McCollum was charged in 1990 with beating children with an automotive fan belt so severely that it left scars. He pleaded guilty to misdemeanor child abuse in that case.
He is not charged with child abuse in the current case.
Gardner said the stress of living on the compound and with McCollum strained his parents’ relationship and that eventually his father moved away. To help with household expenses, Gardner said he worked for McCollum on weekends, traveling with a food concession truck. He said they often set up in the parking lots of discount stores out of state, selling boiled peanuts and candied apples that the children had helped prepare.
Gardner said it was usually his job to stand at the end of the trailer holding a bucket and asking for donations for the homeless, money he said he later would turn over to McCollum and his managers.
“If we made enough money, we might get paid $45 for the day,” he said. “That included standing out there in the heat for hours, and maybe five or six hours on the road each way.”
‘He’s a nice man’
In her video, Beverly Briggs said people who know McCollum see a different person.
“Everybody in this area that knows Brother John C. McCollum knows he’s a nice man. He ain’t never hurt nobody,” she said.
In fact, she said, she had been diagnosed with brain cancer 30 years ago when she went to a service McCollum held at a small church in New York.

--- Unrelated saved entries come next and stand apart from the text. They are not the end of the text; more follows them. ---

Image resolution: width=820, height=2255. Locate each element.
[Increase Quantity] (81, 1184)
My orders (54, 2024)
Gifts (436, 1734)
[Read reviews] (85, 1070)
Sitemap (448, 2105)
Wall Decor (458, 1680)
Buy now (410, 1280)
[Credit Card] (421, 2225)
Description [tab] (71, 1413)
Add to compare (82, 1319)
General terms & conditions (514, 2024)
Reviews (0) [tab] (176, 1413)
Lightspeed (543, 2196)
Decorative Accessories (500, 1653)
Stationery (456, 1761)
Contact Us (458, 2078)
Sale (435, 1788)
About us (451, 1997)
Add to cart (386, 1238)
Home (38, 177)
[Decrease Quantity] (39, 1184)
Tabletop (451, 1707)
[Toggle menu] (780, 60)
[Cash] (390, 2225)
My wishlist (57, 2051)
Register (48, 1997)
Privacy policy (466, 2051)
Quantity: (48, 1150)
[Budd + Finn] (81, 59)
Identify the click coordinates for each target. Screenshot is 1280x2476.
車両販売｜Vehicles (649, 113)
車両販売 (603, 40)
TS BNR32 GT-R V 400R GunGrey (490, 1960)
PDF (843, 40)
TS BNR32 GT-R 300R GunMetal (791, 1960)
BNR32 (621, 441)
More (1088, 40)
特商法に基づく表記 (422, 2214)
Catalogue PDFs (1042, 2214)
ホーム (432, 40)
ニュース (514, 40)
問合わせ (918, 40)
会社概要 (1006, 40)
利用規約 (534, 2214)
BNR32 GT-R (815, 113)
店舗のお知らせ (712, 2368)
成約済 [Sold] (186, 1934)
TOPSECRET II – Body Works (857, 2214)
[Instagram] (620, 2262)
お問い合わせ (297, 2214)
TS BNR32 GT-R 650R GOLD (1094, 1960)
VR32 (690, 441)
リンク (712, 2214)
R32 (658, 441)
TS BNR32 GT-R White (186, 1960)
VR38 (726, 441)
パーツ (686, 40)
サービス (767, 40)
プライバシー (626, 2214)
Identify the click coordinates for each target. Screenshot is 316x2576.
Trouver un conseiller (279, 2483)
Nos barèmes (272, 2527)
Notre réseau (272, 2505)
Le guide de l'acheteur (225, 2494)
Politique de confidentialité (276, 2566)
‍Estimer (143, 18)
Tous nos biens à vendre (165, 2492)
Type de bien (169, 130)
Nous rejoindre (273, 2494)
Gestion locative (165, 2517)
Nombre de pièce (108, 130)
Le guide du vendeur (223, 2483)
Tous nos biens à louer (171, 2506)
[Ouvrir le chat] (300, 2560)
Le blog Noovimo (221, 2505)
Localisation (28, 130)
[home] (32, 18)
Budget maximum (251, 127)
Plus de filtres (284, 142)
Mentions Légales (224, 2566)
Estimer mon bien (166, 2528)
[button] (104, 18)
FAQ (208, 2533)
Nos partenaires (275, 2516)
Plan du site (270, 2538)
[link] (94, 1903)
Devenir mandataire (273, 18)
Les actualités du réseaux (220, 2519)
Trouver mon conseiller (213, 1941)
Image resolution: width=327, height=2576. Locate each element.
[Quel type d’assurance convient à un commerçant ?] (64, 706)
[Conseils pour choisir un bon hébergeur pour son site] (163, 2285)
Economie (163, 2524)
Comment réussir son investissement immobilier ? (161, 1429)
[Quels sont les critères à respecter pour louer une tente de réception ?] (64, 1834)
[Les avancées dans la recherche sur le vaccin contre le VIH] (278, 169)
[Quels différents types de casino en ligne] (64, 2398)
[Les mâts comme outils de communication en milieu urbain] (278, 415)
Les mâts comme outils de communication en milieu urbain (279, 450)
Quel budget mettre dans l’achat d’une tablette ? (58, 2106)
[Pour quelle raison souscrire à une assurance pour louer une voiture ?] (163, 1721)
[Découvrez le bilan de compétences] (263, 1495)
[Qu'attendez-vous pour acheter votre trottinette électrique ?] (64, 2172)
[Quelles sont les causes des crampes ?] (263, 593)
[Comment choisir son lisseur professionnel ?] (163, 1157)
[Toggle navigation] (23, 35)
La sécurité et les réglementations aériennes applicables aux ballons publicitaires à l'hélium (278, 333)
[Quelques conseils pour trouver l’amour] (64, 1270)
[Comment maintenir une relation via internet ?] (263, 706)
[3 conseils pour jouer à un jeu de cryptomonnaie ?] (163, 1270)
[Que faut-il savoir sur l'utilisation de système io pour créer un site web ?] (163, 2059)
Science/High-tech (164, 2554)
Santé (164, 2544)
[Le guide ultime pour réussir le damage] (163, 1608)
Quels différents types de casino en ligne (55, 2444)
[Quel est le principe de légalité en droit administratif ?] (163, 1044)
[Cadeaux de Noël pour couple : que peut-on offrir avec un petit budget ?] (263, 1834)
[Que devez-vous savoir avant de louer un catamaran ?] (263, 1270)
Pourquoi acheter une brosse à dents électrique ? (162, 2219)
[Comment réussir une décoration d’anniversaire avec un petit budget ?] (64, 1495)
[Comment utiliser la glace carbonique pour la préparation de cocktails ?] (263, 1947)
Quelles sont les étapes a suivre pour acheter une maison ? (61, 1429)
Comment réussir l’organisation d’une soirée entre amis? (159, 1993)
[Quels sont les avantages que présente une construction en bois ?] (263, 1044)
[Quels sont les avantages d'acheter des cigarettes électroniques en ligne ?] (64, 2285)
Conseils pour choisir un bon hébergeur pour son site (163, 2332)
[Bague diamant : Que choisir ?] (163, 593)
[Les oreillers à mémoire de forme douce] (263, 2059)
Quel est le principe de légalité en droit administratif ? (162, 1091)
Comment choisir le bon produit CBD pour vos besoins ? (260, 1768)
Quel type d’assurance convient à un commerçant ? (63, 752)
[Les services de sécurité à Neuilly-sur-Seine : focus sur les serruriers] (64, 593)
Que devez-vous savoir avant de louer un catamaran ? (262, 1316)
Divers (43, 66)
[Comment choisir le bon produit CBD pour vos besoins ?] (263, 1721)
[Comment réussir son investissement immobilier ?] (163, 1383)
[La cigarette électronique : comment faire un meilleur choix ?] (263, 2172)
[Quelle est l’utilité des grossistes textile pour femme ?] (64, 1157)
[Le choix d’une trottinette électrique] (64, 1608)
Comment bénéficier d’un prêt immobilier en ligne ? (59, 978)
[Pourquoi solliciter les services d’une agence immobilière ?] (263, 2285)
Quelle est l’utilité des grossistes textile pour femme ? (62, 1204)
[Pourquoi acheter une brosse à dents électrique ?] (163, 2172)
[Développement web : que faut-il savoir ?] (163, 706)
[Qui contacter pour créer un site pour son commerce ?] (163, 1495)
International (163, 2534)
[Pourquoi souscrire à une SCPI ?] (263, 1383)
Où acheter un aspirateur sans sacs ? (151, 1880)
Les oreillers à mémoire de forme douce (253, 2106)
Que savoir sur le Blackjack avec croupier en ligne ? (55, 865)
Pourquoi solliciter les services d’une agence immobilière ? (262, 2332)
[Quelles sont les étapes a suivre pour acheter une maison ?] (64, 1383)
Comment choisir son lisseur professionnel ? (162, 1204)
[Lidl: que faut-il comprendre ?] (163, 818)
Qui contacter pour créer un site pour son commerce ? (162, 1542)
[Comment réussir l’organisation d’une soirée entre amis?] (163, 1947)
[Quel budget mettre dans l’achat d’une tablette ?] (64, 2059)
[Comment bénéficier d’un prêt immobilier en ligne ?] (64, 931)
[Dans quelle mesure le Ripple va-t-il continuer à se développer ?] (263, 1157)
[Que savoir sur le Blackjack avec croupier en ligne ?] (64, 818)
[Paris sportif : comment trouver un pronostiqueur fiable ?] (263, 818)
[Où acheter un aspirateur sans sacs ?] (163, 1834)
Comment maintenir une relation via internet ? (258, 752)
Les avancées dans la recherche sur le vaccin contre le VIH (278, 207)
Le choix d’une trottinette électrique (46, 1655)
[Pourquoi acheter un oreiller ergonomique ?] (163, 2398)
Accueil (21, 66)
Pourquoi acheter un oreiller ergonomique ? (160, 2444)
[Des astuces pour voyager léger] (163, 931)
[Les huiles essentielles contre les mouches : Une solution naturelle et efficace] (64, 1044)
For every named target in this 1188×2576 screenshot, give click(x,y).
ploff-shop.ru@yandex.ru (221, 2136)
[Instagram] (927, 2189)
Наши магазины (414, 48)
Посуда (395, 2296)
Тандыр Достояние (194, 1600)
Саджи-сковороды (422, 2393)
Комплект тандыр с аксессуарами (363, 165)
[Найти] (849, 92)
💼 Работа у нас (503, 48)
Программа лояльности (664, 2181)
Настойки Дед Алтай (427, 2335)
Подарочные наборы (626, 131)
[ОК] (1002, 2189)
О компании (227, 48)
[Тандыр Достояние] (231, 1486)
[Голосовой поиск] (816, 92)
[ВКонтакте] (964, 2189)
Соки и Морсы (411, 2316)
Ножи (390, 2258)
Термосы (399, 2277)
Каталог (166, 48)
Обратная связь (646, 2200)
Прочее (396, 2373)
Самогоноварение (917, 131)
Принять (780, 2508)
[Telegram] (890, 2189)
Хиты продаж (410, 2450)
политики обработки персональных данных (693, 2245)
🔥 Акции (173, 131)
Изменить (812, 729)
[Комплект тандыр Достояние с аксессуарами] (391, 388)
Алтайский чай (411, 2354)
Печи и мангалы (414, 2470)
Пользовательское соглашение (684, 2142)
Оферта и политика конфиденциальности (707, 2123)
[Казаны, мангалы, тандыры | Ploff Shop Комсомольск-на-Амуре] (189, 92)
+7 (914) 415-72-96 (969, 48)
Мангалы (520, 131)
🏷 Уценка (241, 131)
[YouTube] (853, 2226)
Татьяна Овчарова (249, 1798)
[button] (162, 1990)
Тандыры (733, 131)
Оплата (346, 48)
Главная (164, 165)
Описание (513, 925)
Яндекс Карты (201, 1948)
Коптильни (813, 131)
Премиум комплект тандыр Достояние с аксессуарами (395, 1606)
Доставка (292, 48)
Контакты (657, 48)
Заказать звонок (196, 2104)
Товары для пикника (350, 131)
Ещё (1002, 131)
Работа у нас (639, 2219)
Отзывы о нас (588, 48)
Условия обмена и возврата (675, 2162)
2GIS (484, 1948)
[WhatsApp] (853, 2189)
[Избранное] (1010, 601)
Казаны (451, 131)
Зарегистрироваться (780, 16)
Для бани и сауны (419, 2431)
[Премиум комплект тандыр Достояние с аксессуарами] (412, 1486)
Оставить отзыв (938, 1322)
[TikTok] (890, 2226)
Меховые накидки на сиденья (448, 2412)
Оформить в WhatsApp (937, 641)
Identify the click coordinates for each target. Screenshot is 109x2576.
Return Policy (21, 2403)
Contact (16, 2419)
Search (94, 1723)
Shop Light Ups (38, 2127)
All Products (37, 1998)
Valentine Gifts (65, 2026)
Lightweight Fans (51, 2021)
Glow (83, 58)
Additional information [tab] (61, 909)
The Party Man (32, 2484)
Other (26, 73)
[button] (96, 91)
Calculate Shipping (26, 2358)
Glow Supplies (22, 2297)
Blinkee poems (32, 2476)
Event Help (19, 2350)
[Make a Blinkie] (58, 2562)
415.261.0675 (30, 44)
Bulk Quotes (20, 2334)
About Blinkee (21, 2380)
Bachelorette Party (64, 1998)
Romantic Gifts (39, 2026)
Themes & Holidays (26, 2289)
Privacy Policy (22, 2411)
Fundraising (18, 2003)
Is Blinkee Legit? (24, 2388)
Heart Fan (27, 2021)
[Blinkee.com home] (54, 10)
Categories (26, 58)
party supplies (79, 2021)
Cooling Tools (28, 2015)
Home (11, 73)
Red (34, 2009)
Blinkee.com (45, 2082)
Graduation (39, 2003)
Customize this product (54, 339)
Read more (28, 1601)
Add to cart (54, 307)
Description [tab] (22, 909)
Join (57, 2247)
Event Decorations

“I went there and got a healing,” she said. “Not only did I get a healing, I got deliverance, and I’m here today because of him.”
In the video, Briggs defended communal living arrangements at the compound, the women’s eschewing of makeup and their wearing of long dresses that she said others have labeled a cult.
“We put our money together, and because we do we prospered,” she said. She added that a time will come when others will have to do the same just to survive.
Briggs said she needs $5,000 to give to an attorney to get McCollum out of the Cumberland County Detention Center, where he is being held under a $1.1 million bond. She asked if anyone wants to contribute. She said McCollum has had open-heart surgery, and needs to be released, and that he was arrested on the basis of lies told by children that McCollum had taken care of “like his own.”
County investigators have had a vendetta against McCollum for years, Briggs said, because he was prosperous, and “a black man is not supposed to prosper.”